**Goal of the exercise:** Please copy out the records word for word, from their first line through the line that contains "The width and".

**Pixel coordinate grounding records:**
=======
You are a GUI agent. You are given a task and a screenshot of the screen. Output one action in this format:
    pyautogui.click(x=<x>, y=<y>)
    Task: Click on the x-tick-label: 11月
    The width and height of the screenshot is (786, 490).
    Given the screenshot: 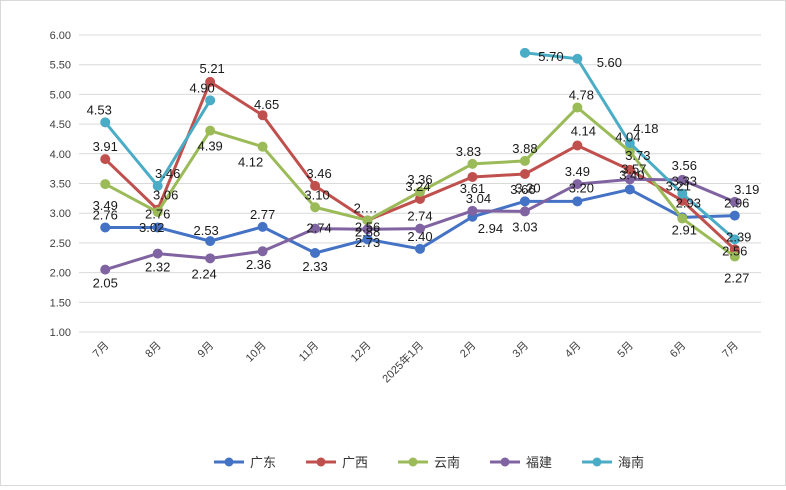 What is the action you would take?
    pyautogui.click(x=309, y=352)
    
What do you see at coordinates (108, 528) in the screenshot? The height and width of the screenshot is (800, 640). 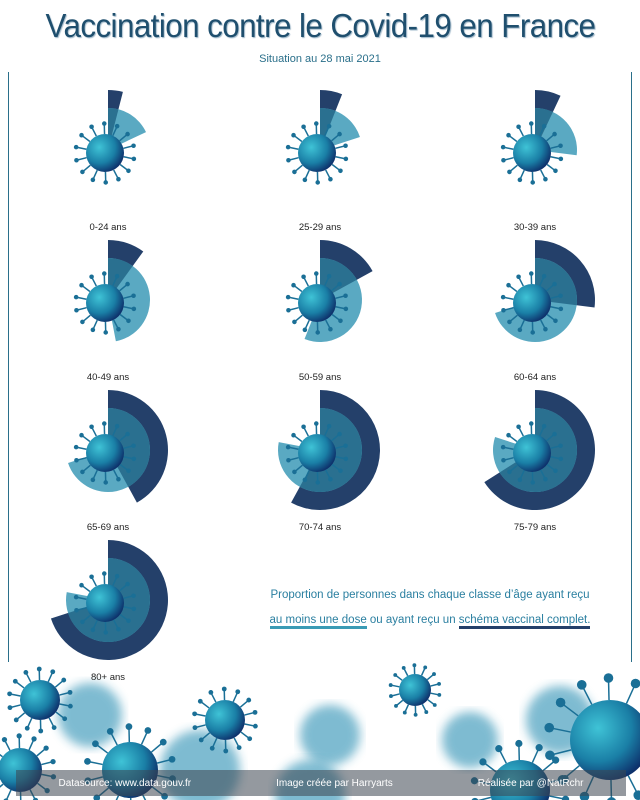 I see `category-label: 65-69 ans` at bounding box center [108, 528].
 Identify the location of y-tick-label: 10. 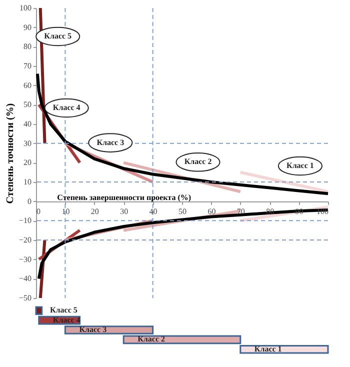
=======
**Response:**
You are a GUI agent. You are given a task and a screenshot of the screen. Output one action in this format:
    pyautogui.click(x=<x>, y=<y>)
    Task: Click on the x-tick-label: 11月
    The width and height of the screenshot is (786, 490).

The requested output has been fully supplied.